# DATA FOR THIS EXERCISE
┄┄┄┄┄┄┄┄┄┄┄┄┄┄┄┄┄┄┄┄

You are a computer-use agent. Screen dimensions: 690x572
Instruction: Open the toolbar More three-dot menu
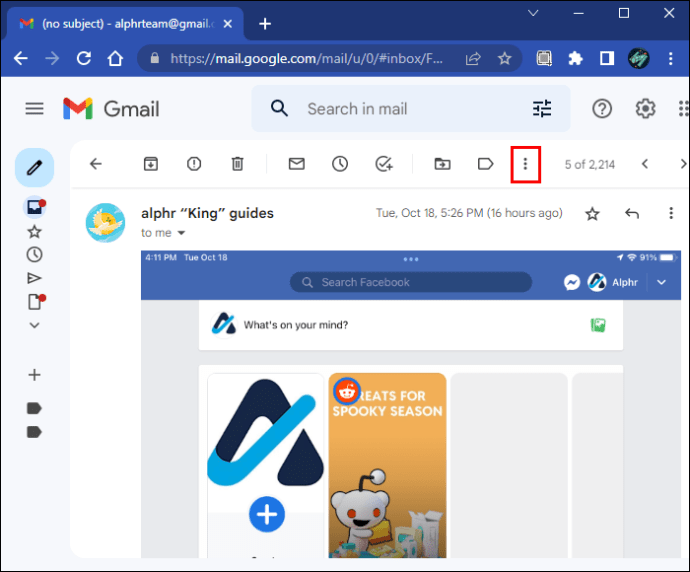[x=525, y=164]

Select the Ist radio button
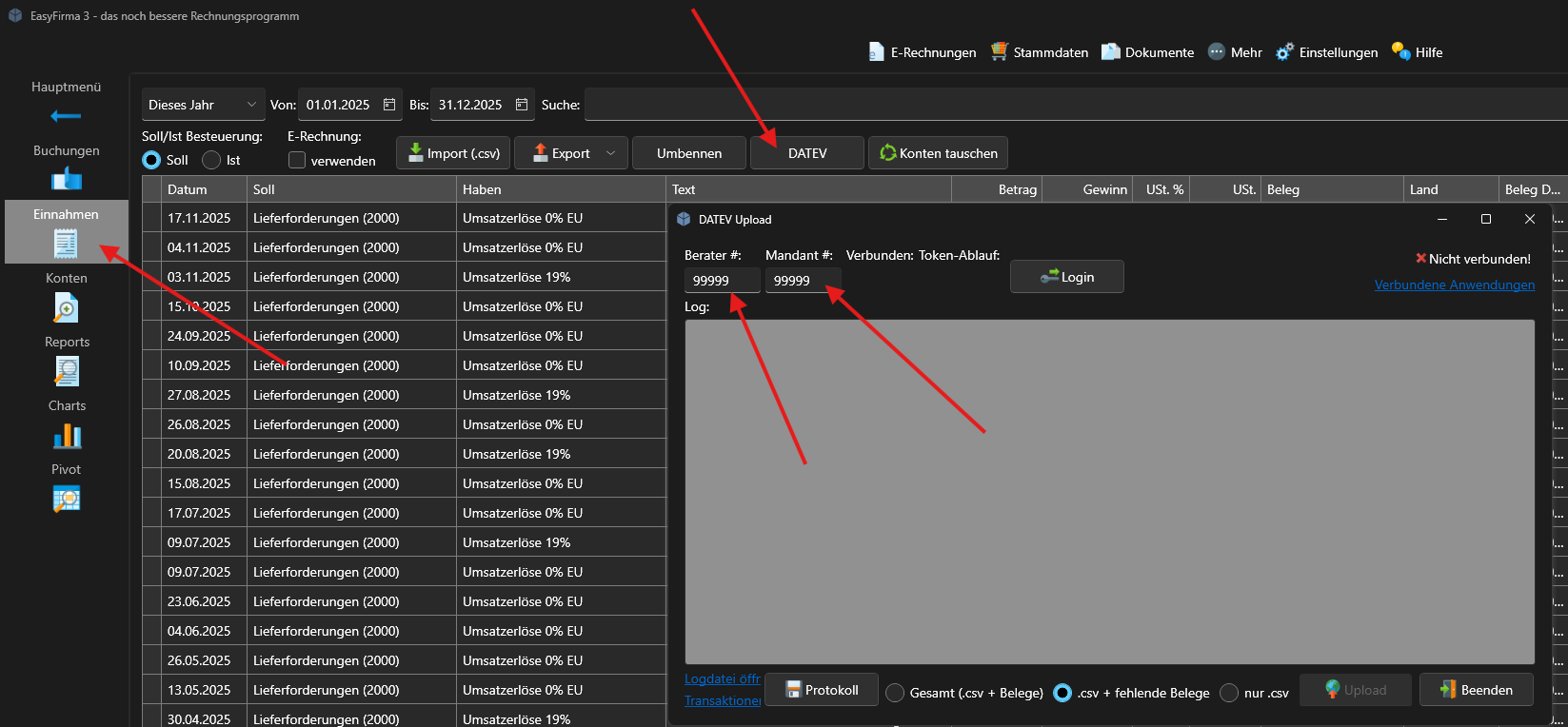click(211, 160)
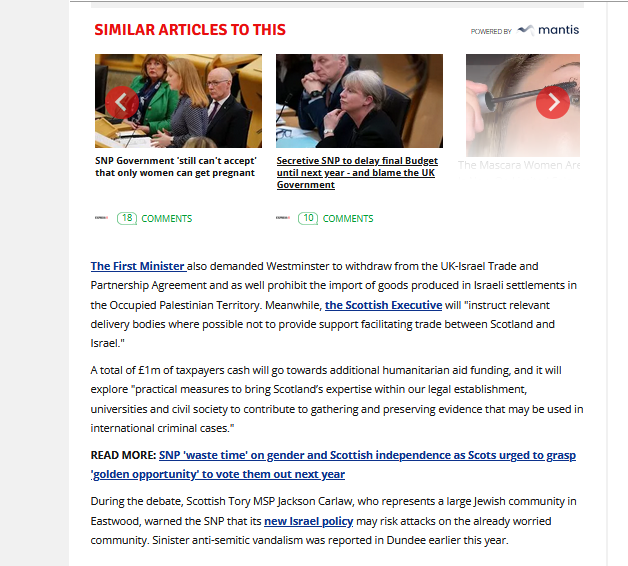
Task: Click the mantis logo
Action: (548, 30)
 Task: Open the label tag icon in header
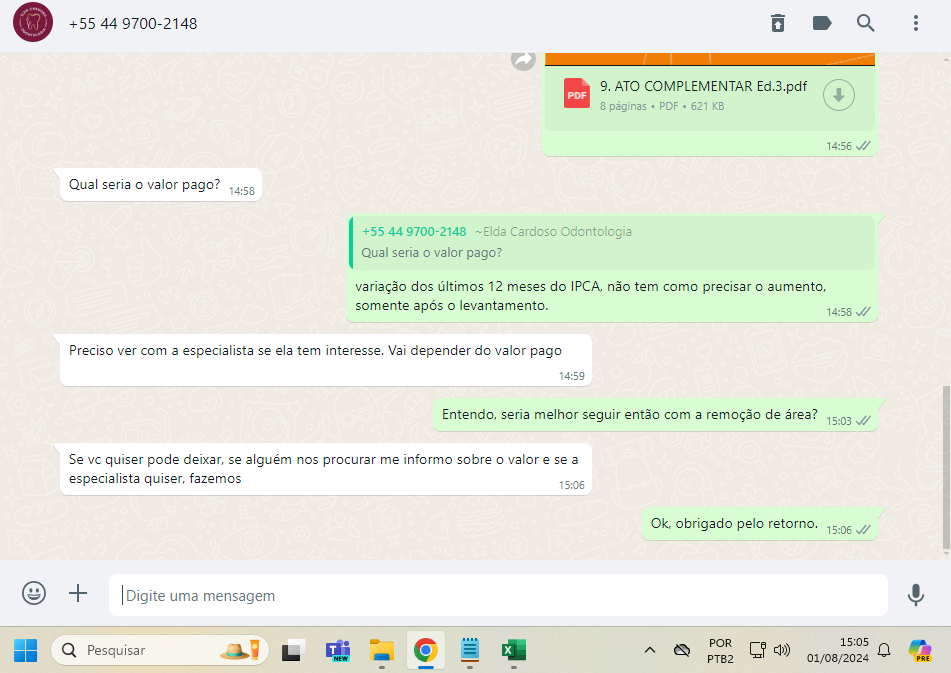pos(822,23)
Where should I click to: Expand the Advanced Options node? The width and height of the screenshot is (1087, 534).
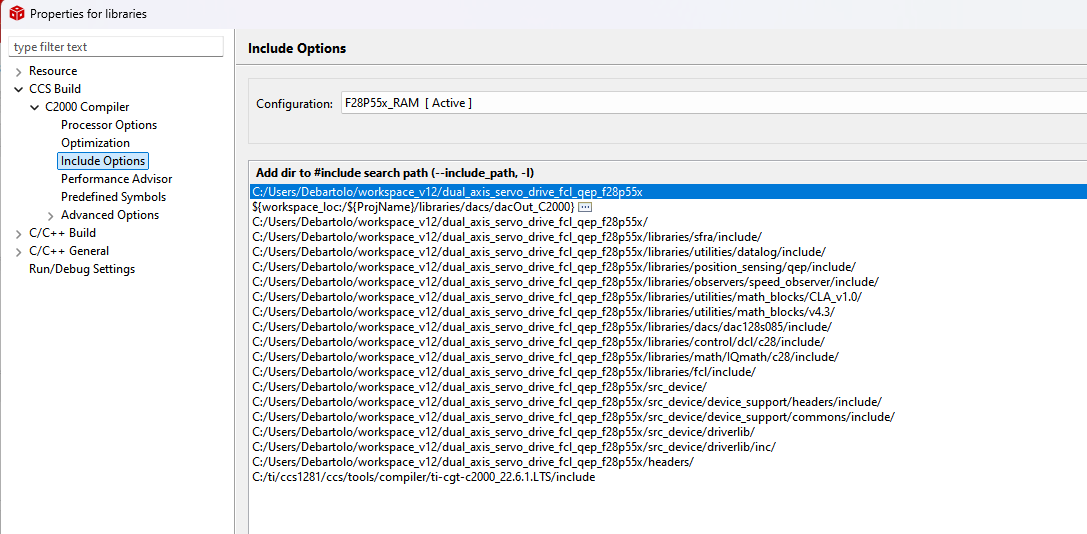[51, 215]
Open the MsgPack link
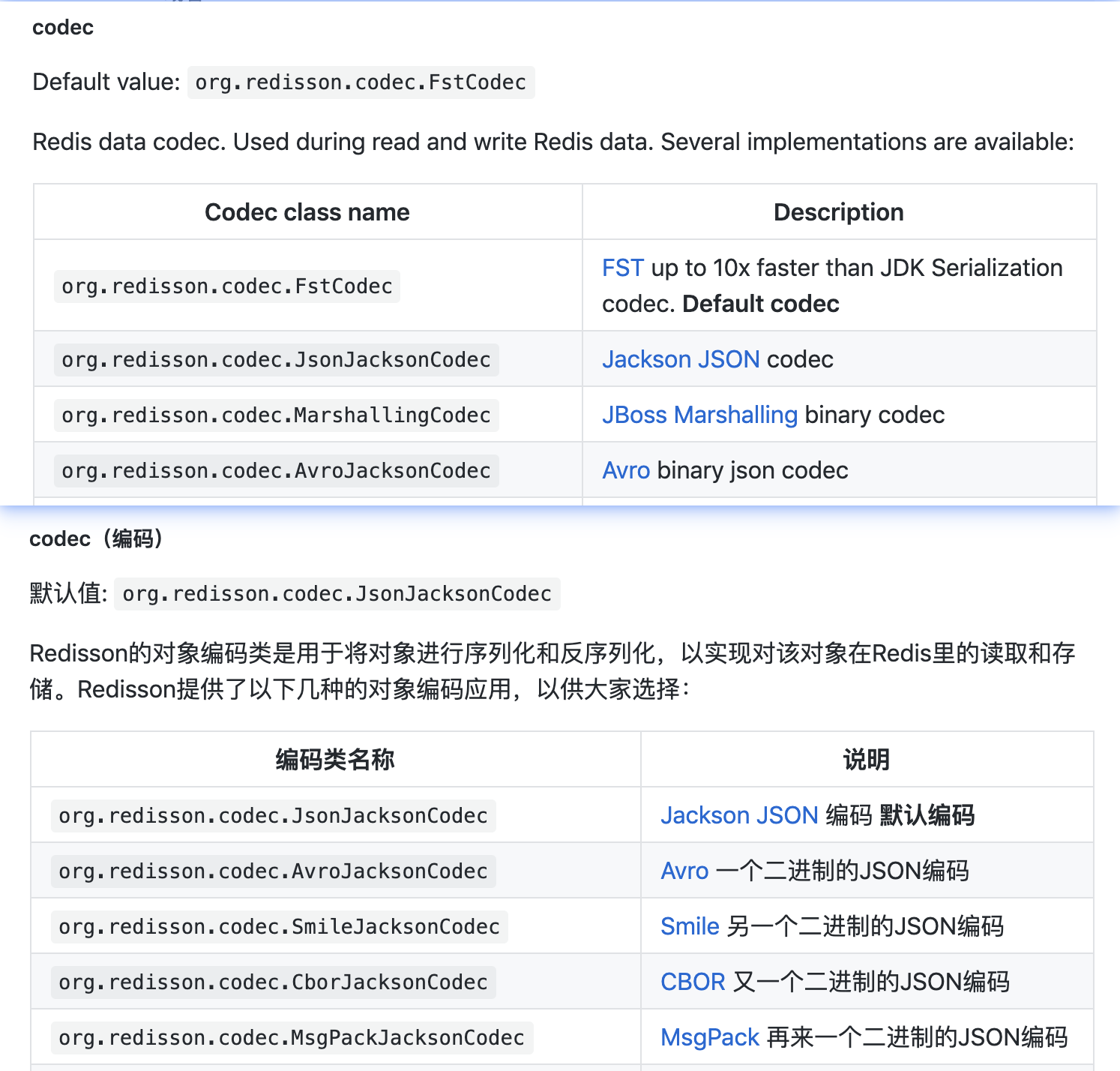This screenshot has height=1071, width=1120. (x=708, y=1037)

┄┄┄┄┄┄┄┄┄┄┄┄┄┄┄┄┄┄┄┄

# TASK STATEMENT
Retype, word for word, the lines from the one with "Where should I" through the last line of the entries above, and only those lines. Leave pictures out.

# EXPECTED ANSWER
Where should I click to: Expand the Advanced Options node? The width and height of the screenshot is (1087, 534).
[51, 215]
Open the MsgPack link
This screenshot has height=1071, width=1120. (x=708, y=1037)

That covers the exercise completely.